I read this recently. I will try to define the terms carefully.
N - Set of Naturals
max(a,b) is defined in the standard way
Consider the following argument based on the Principle of Mathematical Induction.
P(n): For all a,b in N, if max(a,b)=n => a=b=n
1. P(1) is obviously true. As, for all a,b in N, if max(a,b)=1 => a=b=1.
2. Assume P(r) is true. i.e. For all a,b in N, if max(a,b)=r => a=b=r
3. Now let there be some a,b in N such that max(a,b)=r+1. Consider a-1,b-1. Now max(a-1,b-1)=r. So under the assumption that P(r) is true, we have a-1=b-1 => a=b. Hence we have established truth of P(r+1).
And, thus by the Principle of Mathematical Induction, P(n) is true for all n in N.
So where is the goof-up? Here is my counter-argument.
If I am to pin-point the logical error in the above proof it has to be - I have not demonstrated P(r+1) is true for all a,b in N. I have only shown it to be true under the case where a>1 and b>1. (Because it is only then a-1 and b-1 can be defined). So for the case where one of then, say a, is equal to 1, I can't use P(r) as a-1 is not defined in N. And P(r+1) is obviously false when a=1. Hence the proof is flawed.

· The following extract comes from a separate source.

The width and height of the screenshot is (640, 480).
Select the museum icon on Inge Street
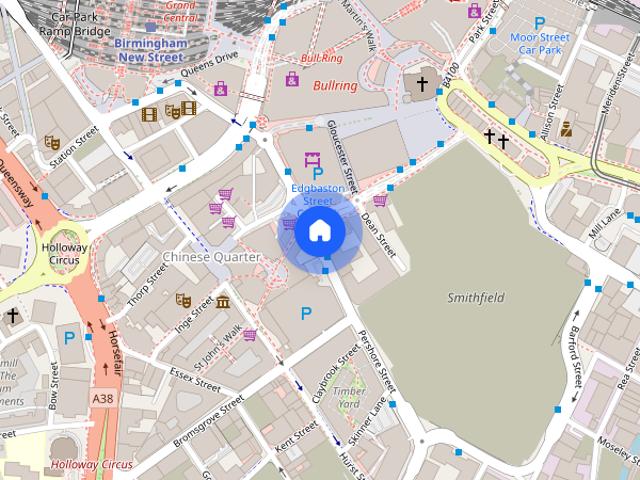click(x=223, y=302)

Can someone please help me in critically reviewing my counter-argument to the proposed proof? I am looking for a very specific logical flaw in the proposed proof. (And, I think I have captured it 'completely' in my counter argument).
PS: My argument becomes more evident when we look at what happens to P(2) given P(1) is true for all a,b.